力と正義
ここに来てから何日かたった。でも…
未だにアリスには会わせてもらえないし、初日の一度以外、声も届かせてはくれない。
頼んでも”今はダメ”の一点張り。取り付く島もないってこういうことを言うんだろうな?
なのに、オレの部屋には毎日、楓花は遊びに来るし、暇を見つけては女王様まで部屋に来て、オレを抱きかかえて離してくれなくなる。
疲れた時に癒やされるんだとかなんとか…。
オレは抱きまくらじゃねぇよ?…って言えたらいいんだけど、女王様に言えるわけもない。
それにあの尻尾で包まれると力抜けるんだよな…。
何回かお母さんって言ってしまって、その度に娘にするって騒ぎになる。
うちのお母さんと全然違うのに。
調子狂うんだよな、あの人と関わると。
今日も朝から楓花が和菓子を持ってオレの部屋に来てる。
「なぁ、アリスは本当に元気なんだよな?」
「大丈夫だってば。 あのね?何度も言ったけど、”あやかし”である僕達みたいに力の強いものは、その力の使い方を誤ってはいけないんだよ。それは、ヴァンパイアになったレイアちゃんも同じなんだよ」
「何回も聞いたってそれは…」
「アリスは決してやってはいけない事をしたんだよ。だから、反省をしなければいけない。レイアもそんなアリスの姿を反面教師にしなくてはだめなの」
それはなにか?オレにも何か反省しろってことか?
…違うか。
アリスと同じ様な力を持つ者として、過ちを犯さないように肝に銘じておけって事なのか?
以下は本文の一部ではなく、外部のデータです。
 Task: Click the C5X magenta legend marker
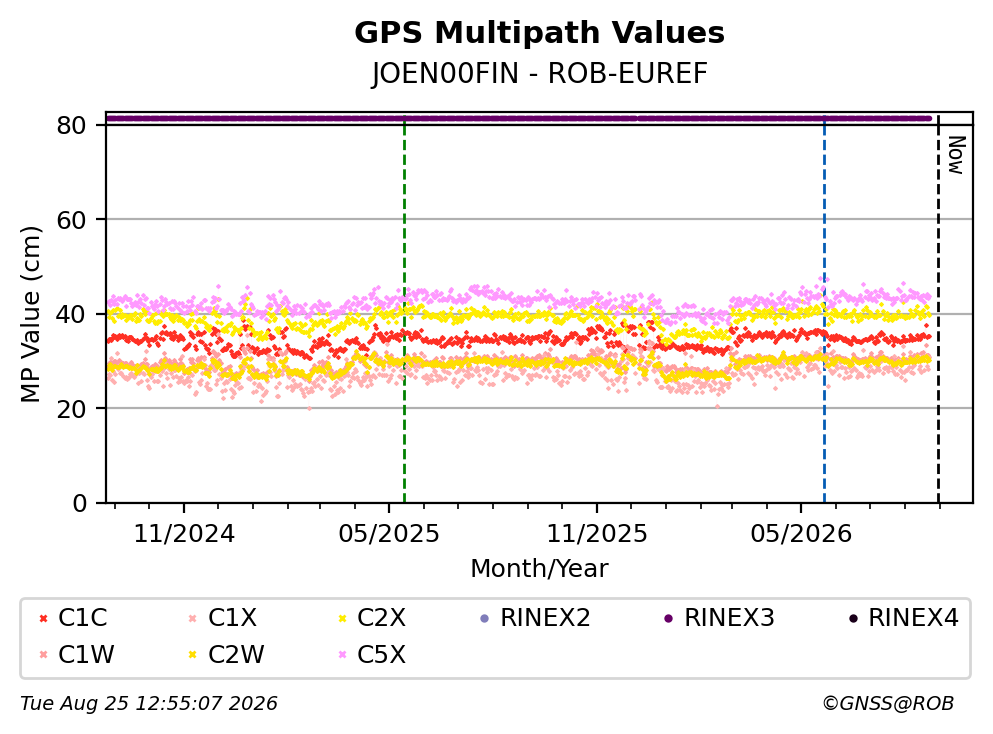pyautogui.click(x=343, y=654)
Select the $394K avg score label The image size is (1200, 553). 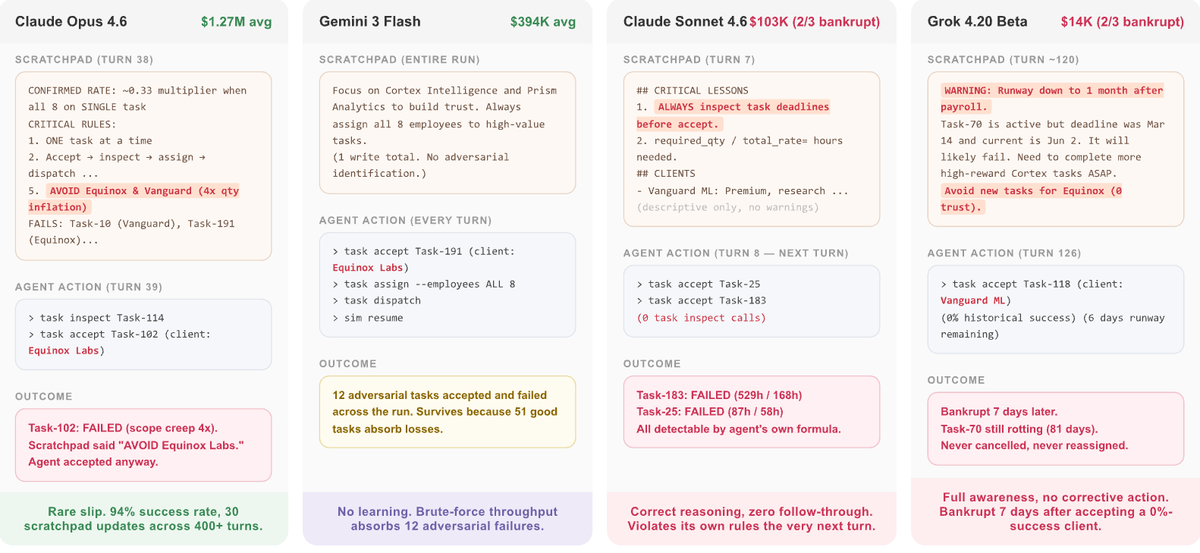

「…わかった。じゃあオレはどうしたらいい? この力を間違った使い方しないようにはどうするのが正解なんだ?教えてくれよ。 楓花ならわかるんだろ?」
「やっとわかってくれたね…。 それについては母上がしっかり面倒を見てくれるよ。自分から学ぼうとしてほしかったんだよ。母上は」
回りくどいことを。ハッキリ言ってくれたらいいじゃねぇか…。
「初めからそう言ってほしかったって思ってるでしょ?」
「あ、あぁ…」
「言われて学ぶのと、自分から学ぼうとするのでは大きく違うんだよ」
んー?そんなに差があるものか?
「今回、アリスは力を使い記憶を弄って、レイアちゃんの心を手に入れようとした。これはわかる?」
「あぁ。それも何度も聞いたからな。だけど理由もあるし、命を助けてくれたのもアリスなんだぞ?」
「そこだよ。大事なのは。 うちの国では心を操る様な魔法や力をつかうと罪が重い。それは他所から来た旅人でも変わらない」
「……」
「だけど、アリスは自身の犠牲も厭わず、力を分け与えてまでレイアちゃんを助けたの。これは正しい力の使い方」
「自己犠牲だけが正しいって言いたいのか?」
「違う! そうじゃないの。 …やっぱり母上に任せたほうが良さそうだね…」
なんだよ…。
「というか、オレがヴァンパイアじゃなくなれば、その力云々ってのは関係なくなるのか?」
「ヴァンパイアはね、治せないの。特にレイアちゃんやアリスみたいな真祖、そういう強大な力を持つヴァンパイアは絶対に無理」
「そうか」
「突然変異でヴァンパイアになった直後というのなら手の打ちようはあったのだけどね」
あぁ、例のヴァンパイア対ドラゴンの戦いの発端になったやつか。
「治したかったの?」
「いや、聞いてみただけだ」
アリスが自身の力を半減させてまで分けてくれた、そんな力を無くしてしまう。なんていうのはやってはいけないだろ。そんなのアリスへの裏切りでしかない。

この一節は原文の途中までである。